WORK REQUEST: Lines from the beginning of the entries up to and including the one with "Select the arrow" must be duplicated word for word; leave out all others.

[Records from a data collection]
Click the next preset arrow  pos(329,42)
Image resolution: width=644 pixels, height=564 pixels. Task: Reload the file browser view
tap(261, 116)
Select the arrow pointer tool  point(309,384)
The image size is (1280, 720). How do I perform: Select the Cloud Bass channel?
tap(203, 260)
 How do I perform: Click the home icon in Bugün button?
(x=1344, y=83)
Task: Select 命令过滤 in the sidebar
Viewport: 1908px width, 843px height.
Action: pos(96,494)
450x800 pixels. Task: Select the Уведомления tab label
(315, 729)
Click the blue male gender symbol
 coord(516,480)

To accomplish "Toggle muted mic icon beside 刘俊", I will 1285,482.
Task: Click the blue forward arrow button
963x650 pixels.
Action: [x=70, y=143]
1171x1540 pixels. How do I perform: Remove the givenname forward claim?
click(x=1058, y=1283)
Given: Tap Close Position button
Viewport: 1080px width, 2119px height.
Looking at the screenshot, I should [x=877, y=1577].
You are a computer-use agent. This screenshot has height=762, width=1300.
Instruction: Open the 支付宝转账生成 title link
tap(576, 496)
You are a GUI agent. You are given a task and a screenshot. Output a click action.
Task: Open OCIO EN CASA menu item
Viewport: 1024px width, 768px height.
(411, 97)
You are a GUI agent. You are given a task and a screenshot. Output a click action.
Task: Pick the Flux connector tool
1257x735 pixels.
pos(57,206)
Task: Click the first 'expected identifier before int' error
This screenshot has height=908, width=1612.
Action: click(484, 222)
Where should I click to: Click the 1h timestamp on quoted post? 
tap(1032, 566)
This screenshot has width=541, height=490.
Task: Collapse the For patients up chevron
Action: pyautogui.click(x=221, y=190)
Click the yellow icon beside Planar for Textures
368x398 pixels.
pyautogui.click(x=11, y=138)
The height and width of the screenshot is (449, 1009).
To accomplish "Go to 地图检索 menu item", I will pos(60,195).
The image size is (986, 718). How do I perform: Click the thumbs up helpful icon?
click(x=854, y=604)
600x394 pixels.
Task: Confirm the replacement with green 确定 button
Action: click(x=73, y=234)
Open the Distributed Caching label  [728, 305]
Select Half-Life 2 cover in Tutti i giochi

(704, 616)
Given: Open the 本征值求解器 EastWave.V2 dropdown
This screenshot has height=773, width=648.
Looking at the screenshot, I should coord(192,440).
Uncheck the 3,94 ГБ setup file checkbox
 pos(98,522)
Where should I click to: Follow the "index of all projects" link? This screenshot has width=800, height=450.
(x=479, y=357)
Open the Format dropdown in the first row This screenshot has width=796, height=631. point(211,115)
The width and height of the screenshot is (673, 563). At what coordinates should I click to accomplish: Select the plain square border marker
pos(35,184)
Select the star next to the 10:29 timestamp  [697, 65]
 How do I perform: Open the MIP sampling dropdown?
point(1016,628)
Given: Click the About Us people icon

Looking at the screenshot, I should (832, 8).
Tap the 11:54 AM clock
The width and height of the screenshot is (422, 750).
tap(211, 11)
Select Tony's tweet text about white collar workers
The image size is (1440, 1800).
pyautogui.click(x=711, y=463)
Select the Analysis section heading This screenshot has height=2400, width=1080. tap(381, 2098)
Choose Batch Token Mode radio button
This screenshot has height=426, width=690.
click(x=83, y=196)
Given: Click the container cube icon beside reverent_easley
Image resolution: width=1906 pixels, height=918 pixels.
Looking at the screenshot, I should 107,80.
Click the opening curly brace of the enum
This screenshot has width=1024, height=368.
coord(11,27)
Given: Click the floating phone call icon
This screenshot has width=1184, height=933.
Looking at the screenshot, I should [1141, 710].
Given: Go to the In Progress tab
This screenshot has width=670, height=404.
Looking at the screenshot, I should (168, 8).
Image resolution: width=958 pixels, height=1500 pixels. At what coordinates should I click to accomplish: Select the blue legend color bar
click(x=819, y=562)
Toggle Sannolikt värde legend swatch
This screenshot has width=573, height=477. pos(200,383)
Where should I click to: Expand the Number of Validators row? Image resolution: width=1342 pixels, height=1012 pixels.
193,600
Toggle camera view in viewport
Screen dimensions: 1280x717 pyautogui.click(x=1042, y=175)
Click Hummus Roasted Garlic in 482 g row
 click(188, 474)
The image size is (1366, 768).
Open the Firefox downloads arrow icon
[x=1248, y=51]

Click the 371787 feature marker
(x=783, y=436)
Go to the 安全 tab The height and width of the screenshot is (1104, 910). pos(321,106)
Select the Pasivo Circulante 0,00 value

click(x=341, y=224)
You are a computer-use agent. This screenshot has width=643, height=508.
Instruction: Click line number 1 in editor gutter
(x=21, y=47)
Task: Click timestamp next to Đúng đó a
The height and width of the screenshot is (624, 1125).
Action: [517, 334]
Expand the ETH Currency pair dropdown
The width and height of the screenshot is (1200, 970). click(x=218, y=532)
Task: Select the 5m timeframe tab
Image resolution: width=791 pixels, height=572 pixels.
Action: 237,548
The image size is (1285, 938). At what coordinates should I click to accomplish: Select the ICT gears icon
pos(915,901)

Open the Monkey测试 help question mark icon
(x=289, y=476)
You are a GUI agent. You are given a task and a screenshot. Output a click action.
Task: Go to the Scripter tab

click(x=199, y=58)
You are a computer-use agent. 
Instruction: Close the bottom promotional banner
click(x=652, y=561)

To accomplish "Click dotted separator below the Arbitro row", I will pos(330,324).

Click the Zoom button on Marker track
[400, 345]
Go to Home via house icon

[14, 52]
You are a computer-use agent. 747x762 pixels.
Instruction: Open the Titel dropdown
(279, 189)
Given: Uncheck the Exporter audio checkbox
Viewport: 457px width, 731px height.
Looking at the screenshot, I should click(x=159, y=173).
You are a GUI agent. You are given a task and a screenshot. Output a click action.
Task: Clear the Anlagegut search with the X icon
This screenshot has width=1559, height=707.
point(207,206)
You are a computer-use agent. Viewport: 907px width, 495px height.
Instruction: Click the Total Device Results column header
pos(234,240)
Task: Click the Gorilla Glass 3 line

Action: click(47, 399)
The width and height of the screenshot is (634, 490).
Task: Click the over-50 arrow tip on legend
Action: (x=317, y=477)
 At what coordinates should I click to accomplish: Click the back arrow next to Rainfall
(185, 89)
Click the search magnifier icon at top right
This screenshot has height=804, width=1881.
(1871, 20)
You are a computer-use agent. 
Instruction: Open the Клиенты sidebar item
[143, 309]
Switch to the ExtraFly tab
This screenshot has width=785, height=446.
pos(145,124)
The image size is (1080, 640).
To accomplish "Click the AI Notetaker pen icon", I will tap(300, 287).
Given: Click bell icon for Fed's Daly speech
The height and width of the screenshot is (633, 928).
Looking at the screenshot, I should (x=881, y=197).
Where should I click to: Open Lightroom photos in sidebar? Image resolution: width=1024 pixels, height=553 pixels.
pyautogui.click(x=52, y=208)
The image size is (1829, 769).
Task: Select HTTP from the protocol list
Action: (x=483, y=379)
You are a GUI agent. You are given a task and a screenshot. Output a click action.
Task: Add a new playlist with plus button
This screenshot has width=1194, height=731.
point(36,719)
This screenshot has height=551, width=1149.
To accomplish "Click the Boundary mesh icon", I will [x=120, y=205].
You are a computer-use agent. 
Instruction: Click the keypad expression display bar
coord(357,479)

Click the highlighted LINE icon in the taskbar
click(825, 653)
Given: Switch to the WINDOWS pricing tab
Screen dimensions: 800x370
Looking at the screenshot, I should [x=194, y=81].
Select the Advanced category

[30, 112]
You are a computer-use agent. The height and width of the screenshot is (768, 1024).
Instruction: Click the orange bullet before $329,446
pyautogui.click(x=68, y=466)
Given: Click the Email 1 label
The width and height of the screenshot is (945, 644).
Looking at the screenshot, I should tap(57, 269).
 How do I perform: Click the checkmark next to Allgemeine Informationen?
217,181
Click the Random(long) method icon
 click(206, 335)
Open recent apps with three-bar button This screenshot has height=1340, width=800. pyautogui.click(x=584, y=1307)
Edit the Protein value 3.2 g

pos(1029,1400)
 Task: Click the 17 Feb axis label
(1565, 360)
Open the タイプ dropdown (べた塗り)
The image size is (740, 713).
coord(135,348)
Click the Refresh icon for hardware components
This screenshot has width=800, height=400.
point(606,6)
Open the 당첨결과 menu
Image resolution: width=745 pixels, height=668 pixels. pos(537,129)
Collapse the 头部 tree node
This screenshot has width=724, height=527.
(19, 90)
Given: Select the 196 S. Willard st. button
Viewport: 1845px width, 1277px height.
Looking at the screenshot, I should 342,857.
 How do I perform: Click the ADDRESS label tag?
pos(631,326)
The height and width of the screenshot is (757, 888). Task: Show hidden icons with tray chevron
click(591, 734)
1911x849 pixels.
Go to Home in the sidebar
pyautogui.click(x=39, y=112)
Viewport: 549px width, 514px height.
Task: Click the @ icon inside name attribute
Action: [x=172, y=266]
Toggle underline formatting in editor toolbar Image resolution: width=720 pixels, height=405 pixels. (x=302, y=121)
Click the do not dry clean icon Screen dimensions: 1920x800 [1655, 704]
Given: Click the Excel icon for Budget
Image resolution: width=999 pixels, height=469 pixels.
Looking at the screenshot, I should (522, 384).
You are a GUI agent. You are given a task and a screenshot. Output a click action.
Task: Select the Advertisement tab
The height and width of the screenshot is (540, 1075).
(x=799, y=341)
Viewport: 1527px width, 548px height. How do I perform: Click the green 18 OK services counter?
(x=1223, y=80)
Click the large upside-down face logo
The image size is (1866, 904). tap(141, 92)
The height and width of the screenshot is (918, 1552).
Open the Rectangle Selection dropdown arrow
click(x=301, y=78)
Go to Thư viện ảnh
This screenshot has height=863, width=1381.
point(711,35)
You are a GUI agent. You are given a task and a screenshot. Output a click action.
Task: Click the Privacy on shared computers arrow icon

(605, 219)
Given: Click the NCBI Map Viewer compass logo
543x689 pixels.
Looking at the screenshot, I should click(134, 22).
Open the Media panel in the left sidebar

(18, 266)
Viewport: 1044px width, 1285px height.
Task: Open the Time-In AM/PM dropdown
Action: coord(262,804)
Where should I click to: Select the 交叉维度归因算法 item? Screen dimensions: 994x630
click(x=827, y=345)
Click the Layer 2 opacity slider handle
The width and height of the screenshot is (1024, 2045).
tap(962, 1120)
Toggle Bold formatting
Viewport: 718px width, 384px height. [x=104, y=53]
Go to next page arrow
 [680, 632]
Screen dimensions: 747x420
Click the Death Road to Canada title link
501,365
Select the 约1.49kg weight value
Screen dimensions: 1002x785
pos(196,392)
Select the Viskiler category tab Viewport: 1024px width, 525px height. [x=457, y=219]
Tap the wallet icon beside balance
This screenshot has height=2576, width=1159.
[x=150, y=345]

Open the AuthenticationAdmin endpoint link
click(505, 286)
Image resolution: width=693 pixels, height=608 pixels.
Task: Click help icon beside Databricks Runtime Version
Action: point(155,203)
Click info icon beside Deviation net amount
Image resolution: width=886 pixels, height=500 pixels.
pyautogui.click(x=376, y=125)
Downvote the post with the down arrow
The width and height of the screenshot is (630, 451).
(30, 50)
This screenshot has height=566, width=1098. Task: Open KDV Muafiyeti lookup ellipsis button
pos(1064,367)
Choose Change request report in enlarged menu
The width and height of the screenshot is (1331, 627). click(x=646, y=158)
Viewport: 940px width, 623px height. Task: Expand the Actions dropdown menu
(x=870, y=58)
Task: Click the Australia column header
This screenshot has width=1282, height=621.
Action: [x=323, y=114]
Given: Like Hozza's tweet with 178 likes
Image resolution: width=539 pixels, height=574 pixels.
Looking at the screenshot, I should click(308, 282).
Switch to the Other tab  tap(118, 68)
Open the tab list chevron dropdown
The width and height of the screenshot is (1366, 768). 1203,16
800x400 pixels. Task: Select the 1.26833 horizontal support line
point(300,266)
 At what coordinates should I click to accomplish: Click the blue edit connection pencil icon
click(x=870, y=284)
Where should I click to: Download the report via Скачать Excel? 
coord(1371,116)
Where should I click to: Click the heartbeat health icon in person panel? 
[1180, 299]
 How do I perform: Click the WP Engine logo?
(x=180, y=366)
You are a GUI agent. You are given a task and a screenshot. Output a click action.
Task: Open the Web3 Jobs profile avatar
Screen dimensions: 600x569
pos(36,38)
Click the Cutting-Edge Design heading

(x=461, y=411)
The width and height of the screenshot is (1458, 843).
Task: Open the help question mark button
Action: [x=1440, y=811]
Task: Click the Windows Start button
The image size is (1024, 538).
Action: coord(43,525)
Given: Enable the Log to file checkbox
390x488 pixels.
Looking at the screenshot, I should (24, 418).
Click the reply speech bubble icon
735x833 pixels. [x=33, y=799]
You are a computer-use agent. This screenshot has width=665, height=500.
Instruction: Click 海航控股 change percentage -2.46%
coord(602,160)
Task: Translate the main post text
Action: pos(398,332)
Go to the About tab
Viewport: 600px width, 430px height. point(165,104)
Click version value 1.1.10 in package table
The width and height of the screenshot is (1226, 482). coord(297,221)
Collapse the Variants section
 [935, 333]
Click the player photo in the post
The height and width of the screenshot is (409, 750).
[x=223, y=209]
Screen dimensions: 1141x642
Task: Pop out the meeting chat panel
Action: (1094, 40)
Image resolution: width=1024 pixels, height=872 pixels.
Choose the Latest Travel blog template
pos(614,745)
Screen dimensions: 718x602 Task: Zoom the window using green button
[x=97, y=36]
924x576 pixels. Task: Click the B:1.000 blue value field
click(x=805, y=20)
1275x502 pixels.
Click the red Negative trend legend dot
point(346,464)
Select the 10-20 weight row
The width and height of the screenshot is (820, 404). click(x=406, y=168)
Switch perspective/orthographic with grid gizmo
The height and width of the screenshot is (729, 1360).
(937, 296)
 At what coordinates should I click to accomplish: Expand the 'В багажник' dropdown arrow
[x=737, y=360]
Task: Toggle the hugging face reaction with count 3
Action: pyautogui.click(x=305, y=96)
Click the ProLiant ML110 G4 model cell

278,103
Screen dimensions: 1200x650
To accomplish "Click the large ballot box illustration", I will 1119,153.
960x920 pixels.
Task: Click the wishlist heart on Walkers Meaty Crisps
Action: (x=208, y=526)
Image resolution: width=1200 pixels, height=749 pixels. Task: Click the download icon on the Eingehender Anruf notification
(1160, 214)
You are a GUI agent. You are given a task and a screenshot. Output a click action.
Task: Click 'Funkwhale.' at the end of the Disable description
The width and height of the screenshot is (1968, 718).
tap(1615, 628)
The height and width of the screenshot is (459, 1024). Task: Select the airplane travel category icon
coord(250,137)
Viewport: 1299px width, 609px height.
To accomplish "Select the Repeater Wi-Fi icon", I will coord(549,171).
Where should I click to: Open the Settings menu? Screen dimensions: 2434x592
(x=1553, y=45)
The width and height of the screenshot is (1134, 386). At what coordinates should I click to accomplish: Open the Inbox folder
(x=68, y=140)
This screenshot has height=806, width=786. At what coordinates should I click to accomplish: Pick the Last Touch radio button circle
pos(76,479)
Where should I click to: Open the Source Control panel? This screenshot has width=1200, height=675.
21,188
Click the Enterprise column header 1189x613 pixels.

ANSWER TO THIS PROBLEM:
Click the next preset arrow  pos(329,42)
Image resolution: width=644 pixels, height=564 pixels. Task: Reload the file browser view
tap(261, 116)
Select the arrow pointer tool  point(309,384)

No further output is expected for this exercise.